AI news daily brief: 2026-07-01

Ten stories today. Anthropic had the biggest single day in the brief's history: a new default model and a scientific research platform shipped at the same time. Alongside: the first Apple patch cycle to credit AI tools, a live MCP attack vector with no patch yet, a non-invasive BCI at surgical-implant accuracy, and a transformer-only chip company that just closed $1 billion in orders.

Anthropic ships Claude Sonnet 5 as the new default for Free and Pro plans at $2/$10 per million tokens through August 31

Anthropic replaced Claude Sonnet 4.6 with Sonnet 5 as the default model across Free and Pro tiers on June 30. Per the Anthropic announcement, Sonnet 5 beats Sonnet 4.6 on agentic coding benchmarks and matches Opus 4.8 on several evaluation sets including SWE-bench.

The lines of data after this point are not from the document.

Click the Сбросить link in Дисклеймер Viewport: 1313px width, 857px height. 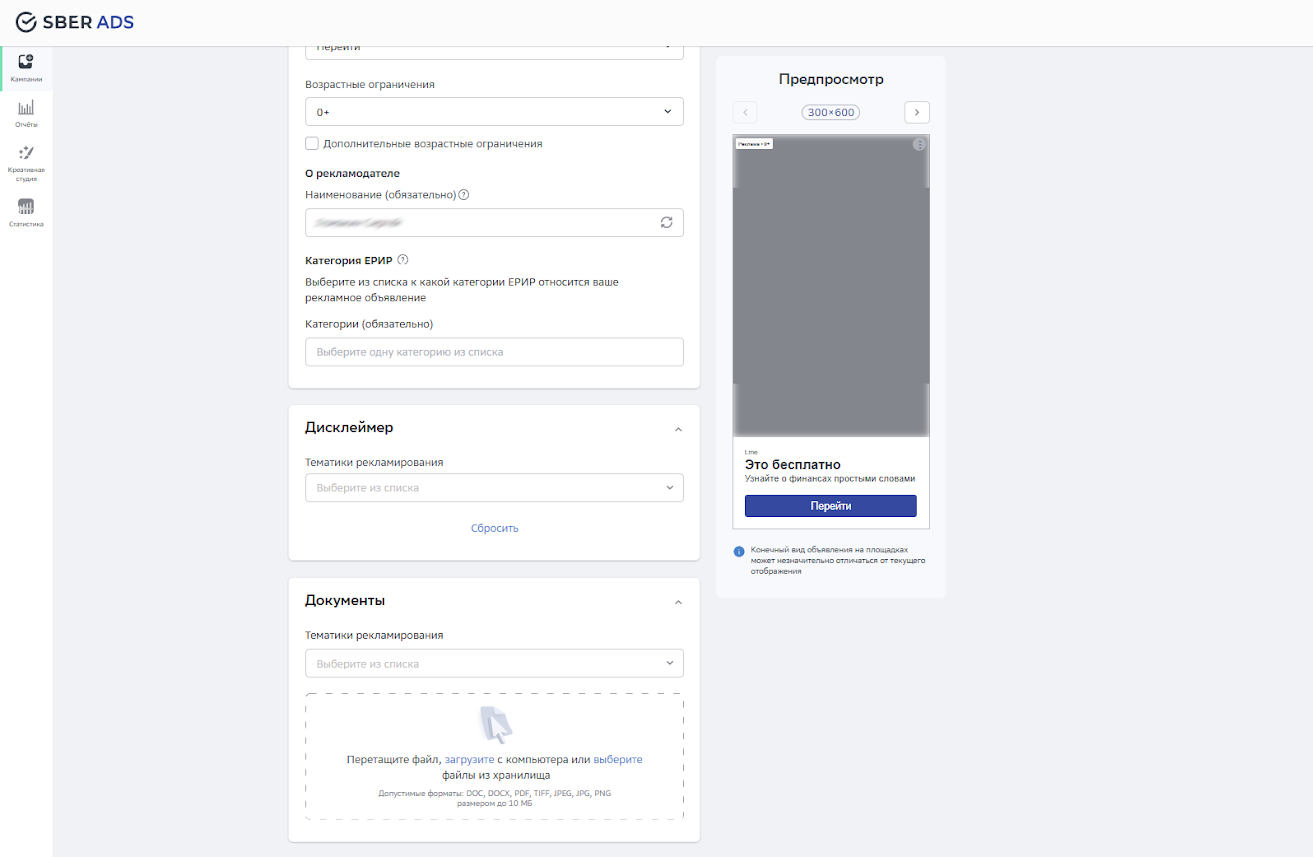point(494,527)
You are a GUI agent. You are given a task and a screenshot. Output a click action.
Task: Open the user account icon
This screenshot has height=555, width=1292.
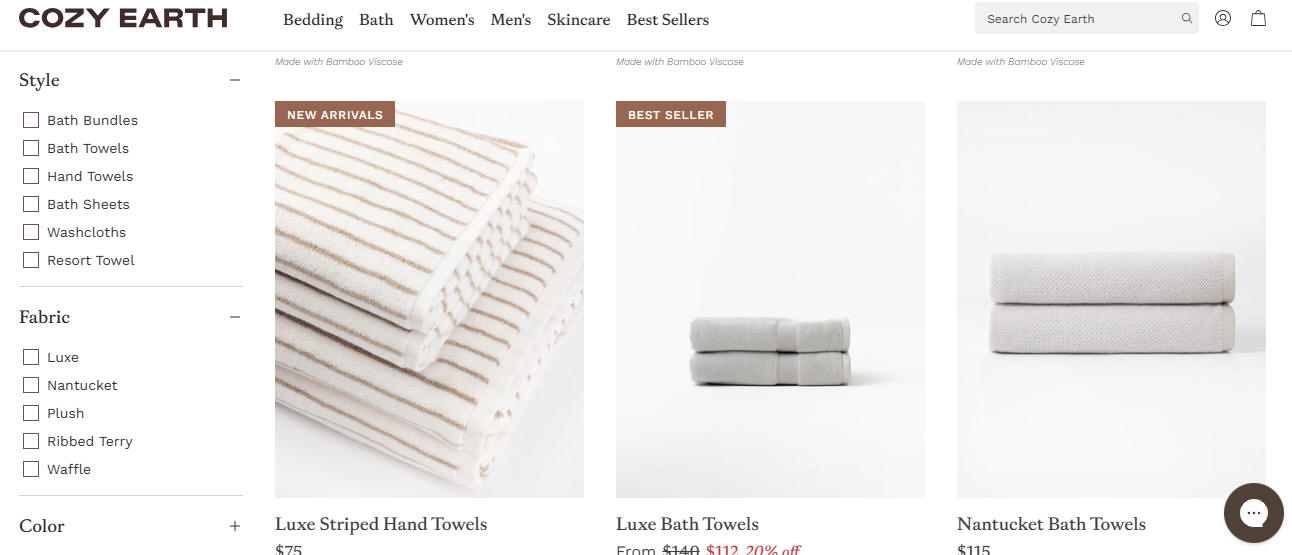tap(1223, 18)
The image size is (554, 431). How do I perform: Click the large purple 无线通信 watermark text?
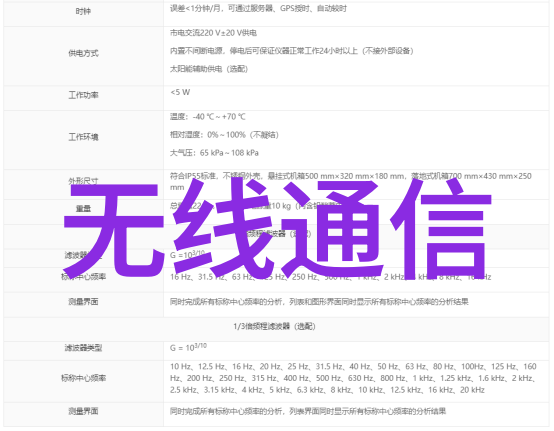tap(278, 229)
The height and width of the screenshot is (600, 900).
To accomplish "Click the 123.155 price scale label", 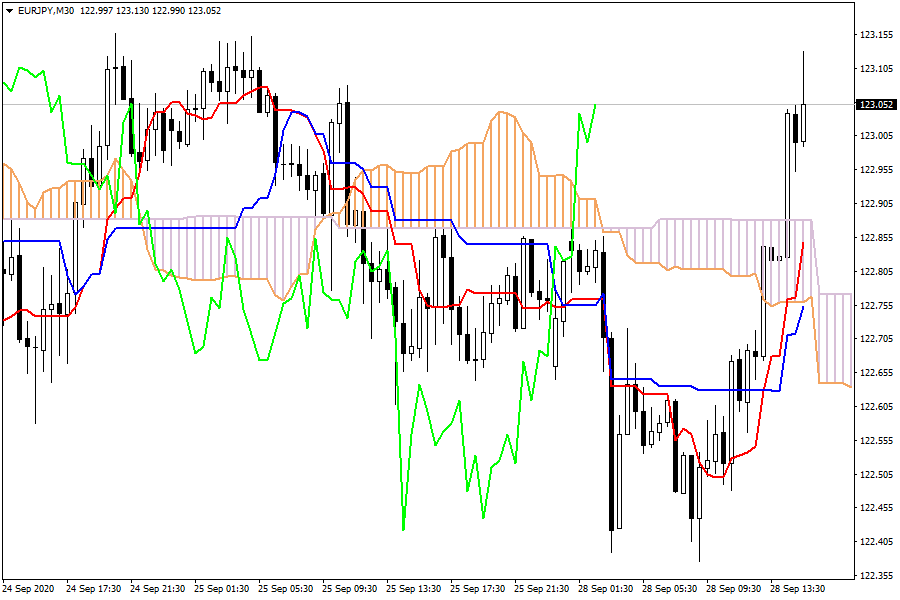I will (876, 36).
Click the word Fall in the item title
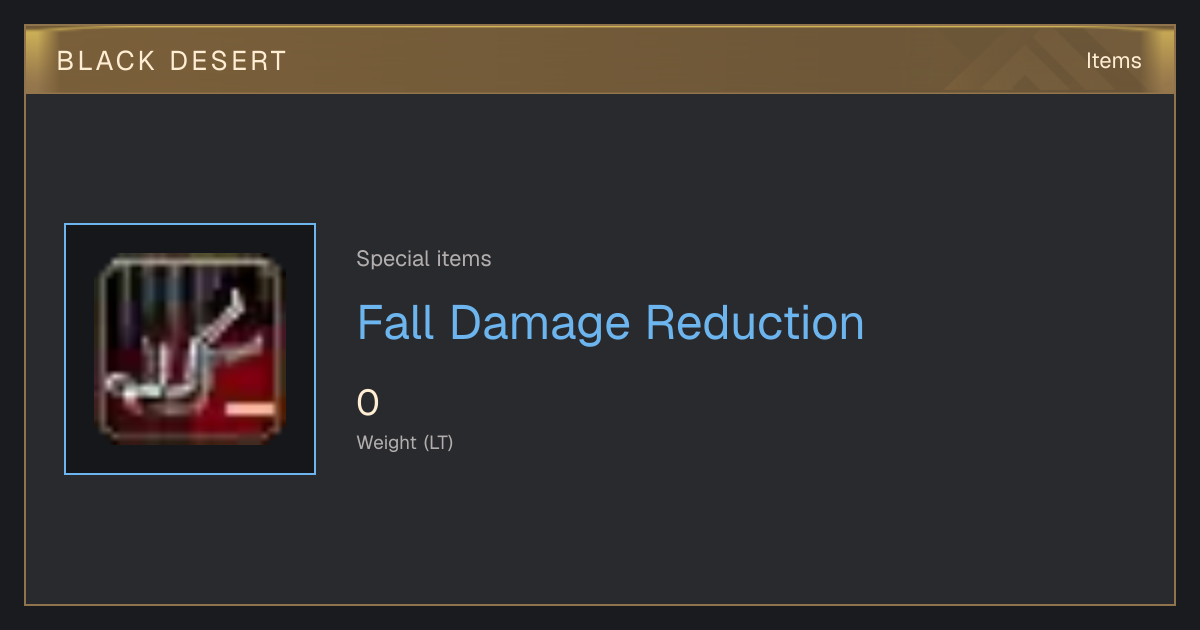Screen dimensions: 1200x630 pyautogui.click(x=397, y=323)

The model is available in Claude.ai, Claude Code, and the API as claude-sonnet-5, with a 200K token context window. Introductory API pricing is $2 per million input tokens and $10 per million output tokens through August 31, after which standard rates apply. Anthropic described Sonnet 5 as the "recommended default for most production use cases." Teams currently on Sonnet 4.6 in production should note the August 31 pricing cliff: the introductory rate may make a switch economical now, but the post-August rate is the one to budget against.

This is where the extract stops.